_TASK MATERIAL_
BEGIN
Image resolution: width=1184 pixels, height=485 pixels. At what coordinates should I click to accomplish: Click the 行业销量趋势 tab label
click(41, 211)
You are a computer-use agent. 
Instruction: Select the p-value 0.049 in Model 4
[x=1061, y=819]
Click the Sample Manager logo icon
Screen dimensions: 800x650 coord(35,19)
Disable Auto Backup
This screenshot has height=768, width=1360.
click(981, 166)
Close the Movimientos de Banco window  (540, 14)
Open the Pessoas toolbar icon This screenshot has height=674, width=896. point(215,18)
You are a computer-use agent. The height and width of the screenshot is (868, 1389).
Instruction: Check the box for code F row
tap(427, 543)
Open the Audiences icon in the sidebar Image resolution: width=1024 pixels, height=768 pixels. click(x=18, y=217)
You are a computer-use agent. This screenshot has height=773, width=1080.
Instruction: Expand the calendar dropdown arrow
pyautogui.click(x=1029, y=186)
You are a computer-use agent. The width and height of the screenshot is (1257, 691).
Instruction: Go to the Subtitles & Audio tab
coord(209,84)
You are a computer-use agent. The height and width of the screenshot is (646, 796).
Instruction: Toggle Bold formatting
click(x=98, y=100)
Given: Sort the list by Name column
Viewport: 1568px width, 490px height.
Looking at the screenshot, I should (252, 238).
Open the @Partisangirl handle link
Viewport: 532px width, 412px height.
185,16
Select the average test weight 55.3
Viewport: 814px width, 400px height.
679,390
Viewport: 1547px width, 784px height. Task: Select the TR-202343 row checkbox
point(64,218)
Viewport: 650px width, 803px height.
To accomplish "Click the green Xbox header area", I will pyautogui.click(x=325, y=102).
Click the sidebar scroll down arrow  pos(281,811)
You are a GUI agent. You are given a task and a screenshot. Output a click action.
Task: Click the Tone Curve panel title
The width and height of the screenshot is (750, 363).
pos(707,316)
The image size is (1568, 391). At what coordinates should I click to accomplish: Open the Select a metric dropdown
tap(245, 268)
END
_EXERCISE BRIEF_
Precisely the line with "Disable Auto Backup" and the lines after it, up to the last line of the entries above, are to be reproduced, and nothing more.

_RESULT OF THIS EXERCISE_
Disable Auto Backup
This screenshot has height=768, width=1360.
click(981, 166)
Close the Movimientos de Banco window  (540, 14)
Open the Pessoas toolbar icon This screenshot has height=674, width=896. point(215,18)
You are a computer-use agent. The height and width of the screenshot is (868, 1389).
Instruction: Check the box for code F row
tap(427, 543)
Open the Audiences icon in the sidebar Image resolution: width=1024 pixels, height=768 pixels. click(x=18, y=217)
You are a computer-use agent. This screenshot has height=773, width=1080.
Instruction: Expand the calendar dropdown arrow
pyautogui.click(x=1029, y=186)
You are a computer-use agent. The width and height of the screenshot is (1257, 691).
Instruction: Go to the Subtitles & Audio tab
coord(209,84)
You are a computer-use agent. The height and width of the screenshot is (646, 796).
Instruction: Toggle Bold formatting
click(x=98, y=100)
Given: Sort the list by Name column
Viewport: 1568px width, 490px height.
Looking at the screenshot, I should (252, 238).
Open the @Partisangirl handle link
Viewport: 532px width, 412px height.
185,16
Select the average test weight 55.3
Viewport: 814px width, 400px height.
679,390
Viewport: 1547px width, 784px height. Task: Select the TR-202343 row checkbox
point(64,218)
Viewport: 650px width, 803px height.
To accomplish "Click the green Xbox header area", I will pyautogui.click(x=325, y=102).
Click the sidebar scroll down arrow  pos(281,811)
You are a GUI agent. You are given a task and a screenshot. Output a click action.
Task: Click the Tone Curve panel title
The width and height of the screenshot is (750, 363).
pos(707,316)
The image size is (1568, 391). At what coordinates should I click to accomplish: Open the Select a metric dropdown
tap(245, 268)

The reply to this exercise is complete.